=== Section Start ===
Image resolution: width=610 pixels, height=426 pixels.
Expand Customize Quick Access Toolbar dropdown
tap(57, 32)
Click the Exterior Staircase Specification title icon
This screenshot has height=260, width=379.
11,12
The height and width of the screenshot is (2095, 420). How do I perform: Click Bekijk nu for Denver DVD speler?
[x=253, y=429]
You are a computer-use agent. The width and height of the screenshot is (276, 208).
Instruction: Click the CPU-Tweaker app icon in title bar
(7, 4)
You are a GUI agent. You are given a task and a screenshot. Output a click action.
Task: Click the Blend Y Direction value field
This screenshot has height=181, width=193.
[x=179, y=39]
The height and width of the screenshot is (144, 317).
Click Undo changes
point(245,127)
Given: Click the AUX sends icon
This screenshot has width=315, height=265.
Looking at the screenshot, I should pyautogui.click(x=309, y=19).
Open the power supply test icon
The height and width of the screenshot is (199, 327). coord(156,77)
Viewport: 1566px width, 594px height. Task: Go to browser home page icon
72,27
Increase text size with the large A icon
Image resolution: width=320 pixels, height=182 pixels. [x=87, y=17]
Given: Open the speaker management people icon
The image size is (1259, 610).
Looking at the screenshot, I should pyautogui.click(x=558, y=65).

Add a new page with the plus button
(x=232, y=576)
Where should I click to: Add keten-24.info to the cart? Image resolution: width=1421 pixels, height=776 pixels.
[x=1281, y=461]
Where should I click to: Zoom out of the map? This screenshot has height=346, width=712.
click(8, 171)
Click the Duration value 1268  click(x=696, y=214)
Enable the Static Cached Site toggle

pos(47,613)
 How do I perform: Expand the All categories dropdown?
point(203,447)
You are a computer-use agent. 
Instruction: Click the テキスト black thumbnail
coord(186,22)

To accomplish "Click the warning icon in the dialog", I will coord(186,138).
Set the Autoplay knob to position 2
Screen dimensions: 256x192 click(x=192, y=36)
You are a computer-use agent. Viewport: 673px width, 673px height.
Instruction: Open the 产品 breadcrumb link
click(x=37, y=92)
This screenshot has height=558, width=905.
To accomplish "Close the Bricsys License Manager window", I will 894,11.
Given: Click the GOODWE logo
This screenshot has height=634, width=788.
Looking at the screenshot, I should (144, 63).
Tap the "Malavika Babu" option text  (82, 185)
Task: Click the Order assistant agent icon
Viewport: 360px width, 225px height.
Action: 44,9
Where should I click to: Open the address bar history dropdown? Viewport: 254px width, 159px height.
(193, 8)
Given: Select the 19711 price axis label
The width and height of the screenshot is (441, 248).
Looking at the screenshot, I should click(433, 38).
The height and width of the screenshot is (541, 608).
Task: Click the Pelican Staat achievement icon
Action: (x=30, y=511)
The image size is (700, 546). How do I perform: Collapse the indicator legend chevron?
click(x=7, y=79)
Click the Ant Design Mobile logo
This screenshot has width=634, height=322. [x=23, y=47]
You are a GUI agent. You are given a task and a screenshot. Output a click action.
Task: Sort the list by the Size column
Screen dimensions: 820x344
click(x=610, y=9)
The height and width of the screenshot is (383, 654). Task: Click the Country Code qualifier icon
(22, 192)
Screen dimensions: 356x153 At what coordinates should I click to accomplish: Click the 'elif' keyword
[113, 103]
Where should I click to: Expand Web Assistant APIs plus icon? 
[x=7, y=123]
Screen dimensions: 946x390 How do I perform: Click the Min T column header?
=== Section End ===
Reproduce the entries exactly, each one as given.

--- Exercise output ---
Image resolution: width=610 pixels, height=426 pixels.
Expand Customize Quick Access Toolbar dropdown
tap(57, 32)
Click the Exterior Staircase Specification title icon
This screenshot has height=260, width=379.
11,12
The height and width of the screenshot is (2095, 420). How do I perform: Click Bekijk nu for Denver DVD speler?
[x=253, y=429]
You are a computer-use agent. The width and height of the screenshot is (276, 208).
Instruction: Click the CPU-Tweaker app icon in title bar
(7, 4)
You are a GUI agent. You are given a task and a screenshot. Output a click action.
Task: Click the Blend Y Direction value field
This screenshot has height=181, width=193.
[x=179, y=39]
The height and width of the screenshot is (144, 317).
Click Undo changes
point(245,127)
Given: Click the AUX sends icon
This screenshot has width=315, height=265.
Looking at the screenshot, I should pyautogui.click(x=309, y=19).
Open the power supply test icon
The height and width of the screenshot is (199, 327). coord(156,77)
Viewport: 1566px width, 594px height. Task: Go to browser home page icon
72,27
Increase text size with the large A icon
Image resolution: width=320 pixels, height=182 pixels. [x=87, y=17]
Given: Open the speaker management people icon
The image size is (1259, 610).
Looking at the screenshot, I should pyautogui.click(x=558, y=65).

Add a new page with the plus button
(x=232, y=576)
Where should I click to: Add keten-24.info to the cart? Image resolution: width=1421 pixels, height=776 pixels.
[x=1281, y=461]
Where should I click to: Zoom out of the map? This screenshot has height=346, width=712.
click(8, 171)
Click the Duration value 1268  click(x=696, y=214)
Enable the Static Cached Site toggle

pos(47,613)
 How do I perform: Expand the All categories dropdown?
point(203,447)
You are a computer-use agent. 
Instruction: Click the テキスト black thumbnail
coord(186,22)

To accomplish "Click the warning icon in the dialog", I will coord(186,138).
Set the Autoplay knob to position 2
Screen dimensions: 256x192 click(x=192, y=36)
You are a computer-use agent. Viewport: 673px width, 673px height.
Instruction: Open the 产品 breadcrumb link
click(x=37, y=92)
This screenshot has height=558, width=905.
To accomplish "Close the Bricsys License Manager window", I will 894,11.
Given: Click the GOODWE logo
This screenshot has height=634, width=788.
Looking at the screenshot, I should (144, 63).
Tap the "Malavika Babu" option text  (82, 185)
Task: Click the Order assistant agent icon
Viewport: 360px width, 225px height.
Action: 44,9
Where should I click to: Open the address bar history dropdown? Viewport: 254px width, 159px height.
(193, 8)
Given: Select the 19711 price axis label
The width and height of the screenshot is (441, 248).
Looking at the screenshot, I should click(433, 38).
The height and width of the screenshot is (541, 608).
Task: Click the Pelican Staat achievement icon
Action: (x=30, y=511)
The image size is (700, 546). How do I perform: Collapse the indicator legend chevron?
click(x=7, y=79)
Click the Ant Design Mobile logo
This screenshot has width=634, height=322. [x=23, y=47]
You are a GUI agent. You are given a task and a screenshot. Output a click action.
Task: Sort the list by the Size column
Screen dimensions: 820x344
click(x=610, y=9)
The height and width of the screenshot is (383, 654). Task: Click the Country Code qualifier icon
(22, 192)
Screen dimensions: 356x153 At what coordinates should I click to accomplish: Click the 'elif' keyword
[113, 103]
Where should I click to: Expand Web Assistant APIs plus icon? 
[x=7, y=123]
Screen dimensions: 946x390 How do I perform: Click the Min T column header?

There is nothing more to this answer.